A field-by-field look at Blocket.se data: structure, types and edge cases

#webscraping #apify #ecommerce #tutorial

When you are evaluating a new data source the first thing you want is not the marketing pitch, it is the schema. Here is a field-by-field walkthrough of what Blocket.se actually returns, based on a sample I pulled while researching the source.

What this dataset is

Blocket.se Scraper Cars, Electronics & Marketplace Listings Scrape listings from Blocket.se Sweden's largest classified ads platform. In practice that means each record is one logical entity -- one listing, one post, one record, depending on the source -- with all of the fields you would expect plus a few metadata columns added by the scraper.

The fields

id -- id
url -- url
title -- title
price -- price
location -- location
category -- category
sellerName -- seller name
sellerType -- seller type
shipping -- shipping
brand -- brand
imageUrl -- image url
imageUrls -- image urls
tradeType -- trade type
publishedAt -- published at
lat -- lat
lng -- lng
make -- make
model -- model
modelSpec -- model spec
year -- year
mileage -- mileage
fuel -- fuel
gearbox -- gearbox
regno -- regno
scrapedAt -- scraped at

A quick read on each category:

Identifiers are stable across re-scrapes and safe to use as natural keys. They are strings even if they look numeric.
Content fields are the actual payload. Expect free-form text, some HTML residue if the source had any, and the occasional non-ASCII character.
Numeric fields (counts, prices, scores) tend to be already-coerced to int or float -- but always double-check the first run because some sources emit them as strings.
Timestamps come back as ISO-8601 UTC, which is the right default.
Provenance fields like a scrapedAt or source URL tell you when and where the row came from. Keep them in your warehouse for audit purposes.

Two real rows

Here is what two trimmed records look like:

{
  "id": "22162018",
  "url": "https://www.blocket.se/recommerce/forsale/item/22162018",
  "title": "AL-KO Razor Cut 38,1 HM Comfort cylindergräsklippare 38 cm",
  "price": "500 kr",
  "location": "Kolsva",
  "category": "BAP_ALL",
  "sellerName": null,
  "sellerType": "Privat",
  "shipping": null,
  "brand": null
}

{
  "id": "18134186",
  "url": "https://www.blocket.se/recommerce/forsale/item/18134186",
  "title": "Cykelbarnstol 1940-tal Blå.",
  "price": "725 kr",
  "location": "Väddö",
  "category": "BAP_ALL",
  "sellerName": null,
  "sellerType": "Privat",
  "shipping": "Kan skickas",
  "brand": null
}

Edge cases to plan for

Three patterns I saw that you should pre-empt in your loader:

Missing optional keys. Some rows have a field that other rows do not. Always use .get() semantics, never positional access.
Encoding artefacts in text columns. UTF-8 throughout the pipeline. If you have a Windows-1252 layer anywhere, expect smart quotes to break it.
Duplicate rows across overlapping runs. If you scrape every six hours you will see overlap. Dedup on the natural identifier.
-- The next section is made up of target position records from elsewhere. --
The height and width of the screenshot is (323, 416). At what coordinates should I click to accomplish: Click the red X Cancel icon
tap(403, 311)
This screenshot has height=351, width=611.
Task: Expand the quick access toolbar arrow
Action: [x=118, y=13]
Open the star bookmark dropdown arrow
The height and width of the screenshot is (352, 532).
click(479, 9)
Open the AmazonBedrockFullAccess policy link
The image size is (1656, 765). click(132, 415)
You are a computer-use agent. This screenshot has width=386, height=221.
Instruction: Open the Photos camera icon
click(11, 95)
How I would model it in a warehouse

The natural shape for a destination table is one row per source entity, with the identifier promoted to a primary key and the timestamp columns cast to TIMESTAMP. Free-text columns go into a TEXT/VARCHAR(MAX) and any list-shaped values either get exploded into a child table or stored as a JSON column depending on whether you need to query the elements individually.
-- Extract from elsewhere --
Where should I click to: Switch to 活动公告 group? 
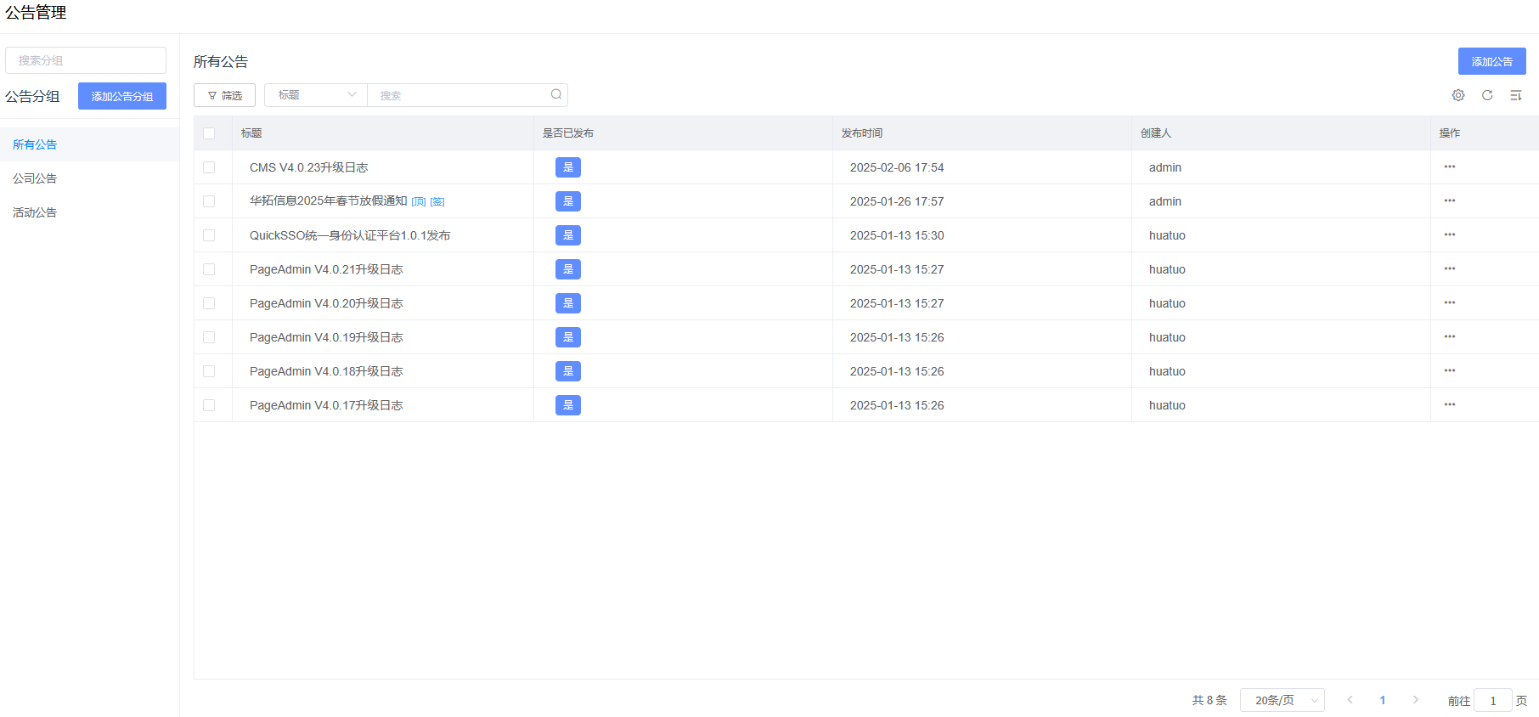pyautogui.click(x=35, y=212)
A typical loader for this shape might look like: read the raw JSON into a DataFrame with pd.json_normalize, apply a small column-rename map, write to a staging table with to_sql or your warehouse's bulk loader, then run a MERGE statement keyed on the natural identifier into the curated table. The whole pipeline is comfortably under a hundred lines of code if you do not over-engineer it.

Who this is for

Merchandise analysts, competitor-intel teams and price trackers are the natural audience. The dataset is rich enough to support real analytical questions but flat enough to land in a warehouse with one statement. If you are evaluating sources for a new project, this is the kind of dataset where the cost-benefit is firmly on the "just use it" side -- the engineering work to integrate is small relative to the analytical value you get out.

For live, customizable extractions of this data, the actor that produced the dataset shown above is published on the Apify Store: logiover/blocket-se-scraper. It supports JSON, CSV and Excel exports and runs on a schedule.